REQUIREMENTS: Output the lines in the listing below exactly as they appear, everything from the line containing "Task: Open the 个人办公 personal office icon" down to the line containing "This screenshot has width=1430, height=752.", and nothing else.
>> START EXERCISE MATERIAL
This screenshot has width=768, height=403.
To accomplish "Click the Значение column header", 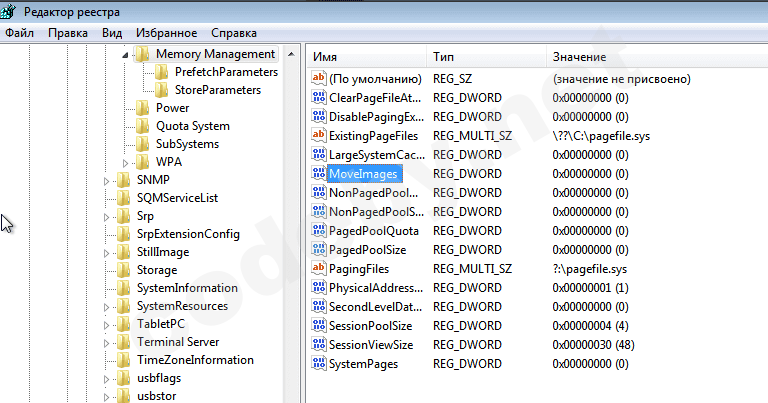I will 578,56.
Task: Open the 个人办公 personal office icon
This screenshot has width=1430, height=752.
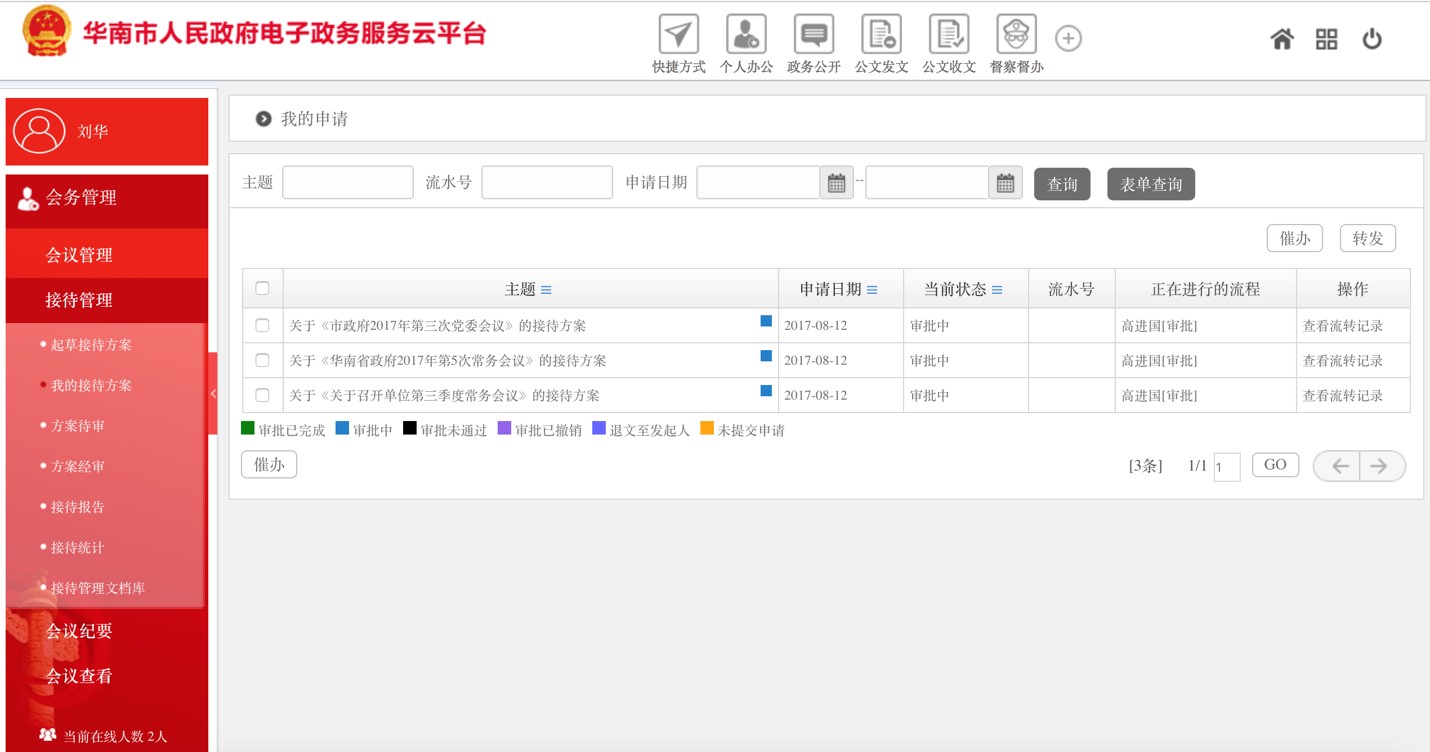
>> END EXERCISE MATERIAL
>> START EXERCISE MATERIAL
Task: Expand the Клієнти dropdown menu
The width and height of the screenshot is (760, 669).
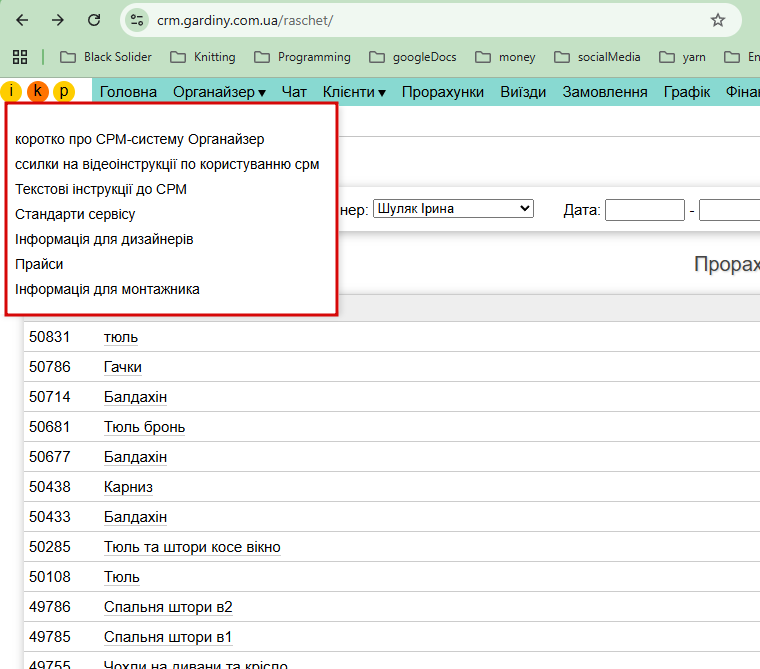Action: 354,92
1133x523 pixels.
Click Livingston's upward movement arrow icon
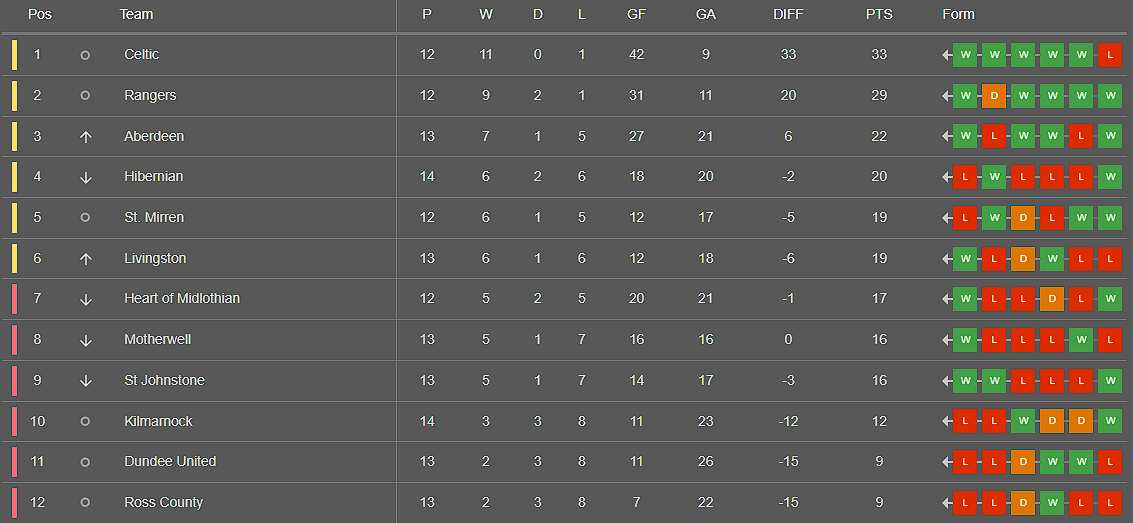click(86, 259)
>> END EXERCISE MATERIAL
>> START EXERCISE MATERIAL
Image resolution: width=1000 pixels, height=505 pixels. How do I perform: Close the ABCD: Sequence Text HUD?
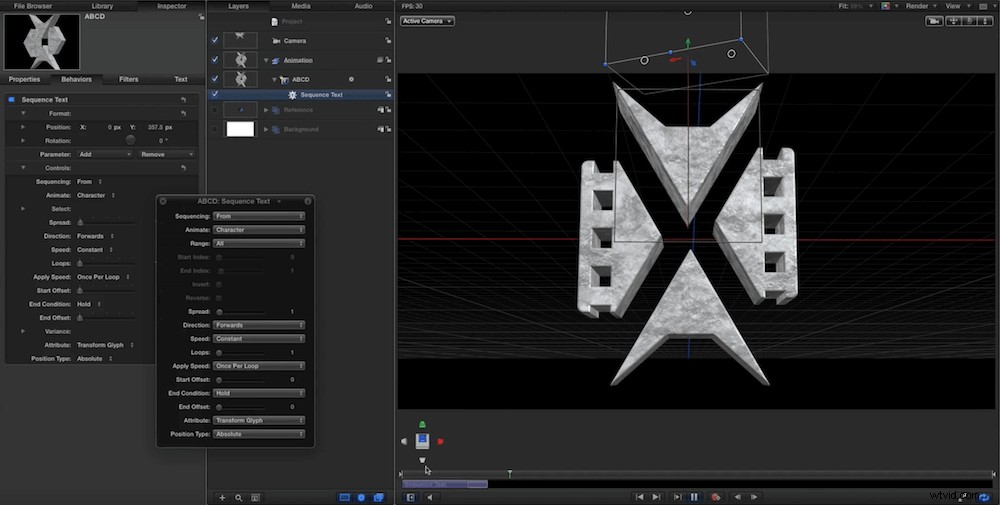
>> END EXERCISE MATERIAL
SOLUTION FOR THIS EXERCISE:
Task: Open the 个人办公 personal office icon
This screenshot has width=1430, height=752.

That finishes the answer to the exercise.